Data for review:
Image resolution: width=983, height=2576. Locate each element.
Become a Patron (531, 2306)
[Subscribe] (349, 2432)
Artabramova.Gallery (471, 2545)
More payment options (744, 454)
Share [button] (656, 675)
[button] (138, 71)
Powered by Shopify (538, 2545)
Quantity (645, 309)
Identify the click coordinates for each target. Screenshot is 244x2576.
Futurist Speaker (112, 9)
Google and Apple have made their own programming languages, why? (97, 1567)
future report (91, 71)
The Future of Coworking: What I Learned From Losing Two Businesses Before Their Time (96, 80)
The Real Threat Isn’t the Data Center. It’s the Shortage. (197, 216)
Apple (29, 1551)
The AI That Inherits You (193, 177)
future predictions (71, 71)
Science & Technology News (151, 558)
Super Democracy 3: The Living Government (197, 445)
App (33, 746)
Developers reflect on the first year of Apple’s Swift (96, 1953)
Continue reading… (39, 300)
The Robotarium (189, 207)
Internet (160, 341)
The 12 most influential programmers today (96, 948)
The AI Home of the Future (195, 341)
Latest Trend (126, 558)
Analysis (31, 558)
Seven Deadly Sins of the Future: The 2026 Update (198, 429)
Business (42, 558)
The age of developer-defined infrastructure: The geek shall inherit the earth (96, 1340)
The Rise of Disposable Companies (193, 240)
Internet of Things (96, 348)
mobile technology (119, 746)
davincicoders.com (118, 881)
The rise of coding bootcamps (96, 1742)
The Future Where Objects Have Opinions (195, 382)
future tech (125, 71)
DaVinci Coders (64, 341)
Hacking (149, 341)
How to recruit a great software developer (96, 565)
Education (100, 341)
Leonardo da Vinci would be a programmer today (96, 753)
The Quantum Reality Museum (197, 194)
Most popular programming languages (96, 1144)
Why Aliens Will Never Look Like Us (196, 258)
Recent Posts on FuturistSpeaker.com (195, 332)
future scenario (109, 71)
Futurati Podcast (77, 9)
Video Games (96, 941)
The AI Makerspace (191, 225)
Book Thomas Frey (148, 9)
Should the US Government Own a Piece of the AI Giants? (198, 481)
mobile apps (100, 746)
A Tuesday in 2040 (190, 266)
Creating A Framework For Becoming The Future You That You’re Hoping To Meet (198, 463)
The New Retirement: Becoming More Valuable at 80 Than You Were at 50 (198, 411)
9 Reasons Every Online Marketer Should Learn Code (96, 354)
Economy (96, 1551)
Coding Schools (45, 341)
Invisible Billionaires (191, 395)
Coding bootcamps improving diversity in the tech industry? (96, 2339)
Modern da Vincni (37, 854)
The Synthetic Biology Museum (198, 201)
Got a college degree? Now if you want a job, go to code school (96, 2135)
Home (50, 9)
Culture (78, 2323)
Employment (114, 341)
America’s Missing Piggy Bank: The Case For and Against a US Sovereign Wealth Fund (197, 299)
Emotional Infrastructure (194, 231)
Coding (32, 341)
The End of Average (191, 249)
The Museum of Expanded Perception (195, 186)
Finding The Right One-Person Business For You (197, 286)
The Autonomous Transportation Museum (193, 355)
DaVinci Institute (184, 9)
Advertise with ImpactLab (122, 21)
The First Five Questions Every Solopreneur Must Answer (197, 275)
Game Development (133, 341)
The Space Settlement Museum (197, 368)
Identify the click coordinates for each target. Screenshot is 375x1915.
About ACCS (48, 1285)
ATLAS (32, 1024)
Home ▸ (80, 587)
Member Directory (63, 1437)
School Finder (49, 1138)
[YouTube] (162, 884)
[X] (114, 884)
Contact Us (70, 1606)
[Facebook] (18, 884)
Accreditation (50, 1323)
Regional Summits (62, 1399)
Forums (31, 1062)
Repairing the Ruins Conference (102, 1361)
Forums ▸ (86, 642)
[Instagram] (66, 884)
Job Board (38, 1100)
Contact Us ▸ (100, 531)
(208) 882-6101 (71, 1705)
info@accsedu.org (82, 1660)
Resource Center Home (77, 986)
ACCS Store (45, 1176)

What is needed:
Could you output every record above exactly as written?

Solution below:
Image resolution: width=983, height=2576. Locate each element.
Become a Patron (531, 2306)
[Subscribe] (349, 2432)
Artabramova.Gallery (471, 2545)
More payment options (744, 454)
Share [button] (656, 675)
[button] (138, 71)
Powered by Shopify (538, 2545)
Quantity (645, 309)
Identify the click coordinates for each target. Screenshot is 244x2576.
Futurist Speaker (112, 9)
Google and Apple have made their own programming languages, why? (97, 1567)
future report (91, 71)
The Future of Coworking: What I Learned From Losing Two Businesses Before Their Time (96, 80)
The Real Threat Isn’t the Data Center. It’s the Shortage. (197, 216)
Apple (29, 1551)
The AI That Inherits You (193, 177)
future predictions (71, 71)
Science & Technology News (151, 558)
Super Democracy 3: The Living Government (197, 445)
App (33, 746)
Developers reflect on the first year of Apple’s Swift (96, 1953)
Continue reading… (39, 300)
The Robotarium (189, 207)
Internet (160, 341)
The 12 most influential programmers today (96, 948)
The AI Home of the Future (195, 341)
Latest Trend (126, 558)
Analysis (31, 558)
Seven Deadly Sins of the Future: The 2026 Update (198, 429)
Business (42, 558)
The age of developer-defined infrastructure: The geek shall inherit the earth (96, 1340)
The Rise of Disposable Companies (193, 240)
Internet of Things (96, 348)
mobile technology (119, 746)
davincicoders.com (118, 881)
The rise of coding bootcamps (96, 1742)
The Future Where Objects Have Opinions (195, 382)
future tech (125, 71)
DaVinci Coders (64, 341)
Hacking (149, 341)
How to recruit a great software developer (96, 565)
Education (100, 341)
Leonardo da Vinci would be a programmer today (96, 753)
The Quantum Reality Museum (197, 194)
Most popular programming languages (96, 1144)
Why Aliens Will Never Look Like Us (196, 258)
Recent Posts on FuturistSpeaker.com (195, 332)
future scenario (109, 71)
Futurati Podcast (77, 9)
Video Games (96, 941)
The AI Makerspace (191, 225)
Book Thomas Frey (148, 9)
Should the US Government Own a Piece of the AI Giants? (198, 481)
mobile apps (100, 746)
A Tuesday in 2040 (190, 266)
Creating A Framework For Becoming The Future You That You’re Hoping To Meet (198, 463)
The New Retirement: Becoming More Valuable at 80 Than You Were at 50 (198, 411)
9 Reasons Every Online Marketer Should Learn Code (96, 354)
Economy (96, 1551)
Coding Schools (45, 341)
Invisible Billionaires (191, 395)
Coding bootcamps improving diversity in the tech industry? (96, 2339)
Modern da Vincni (37, 854)
The Synthetic Biology Museum (198, 201)
Got a college degree? Now if you want a job, go to code school (96, 2135)
Home (50, 9)
Culture (78, 2323)
Employment (114, 341)
America’s Missing Piggy Bank: The Case For and Against a US Sovereign Wealth Fund (197, 299)
Emotional Infrastructure (194, 231)
Coding (32, 341)
The End of Average (191, 249)
The Museum of Expanded Perception (195, 186)
Finding The Right One-Person Business For You (197, 286)
The Autonomous Transportation Museum (193, 355)
DaVinci Institute (184, 9)
Advertise with ImpactLab (122, 21)
The First Five Questions Every Solopreneur Must Answer (197, 275)
Game Development (133, 341)
The Space Settlement Museum (197, 368)
Identify the click coordinates for each target. Screenshot is 375x1915.
About ACCS (48, 1285)
ATLAS (32, 1024)
Home ▸ (80, 587)
Member Directory (63, 1437)
School Finder (49, 1138)
[YouTube] (162, 884)
[X] (114, 884)
Contact Us (70, 1606)
[Facebook] (18, 884)
Accreditation (50, 1323)
Regional Summits (62, 1399)
Forums (31, 1062)
Repairing the Ruins Conference (102, 1361)
Forums ▸ (86, 642)
[Instagram] (66, 884)
Job Board (38, 1100)
Contact Us ▸ (100, 531)
(208) 882-6101 (71, 1705)
info@accsedu.org (82, 1660)
Resource Center Home (77, 986)
ACCS Store (45, 1176)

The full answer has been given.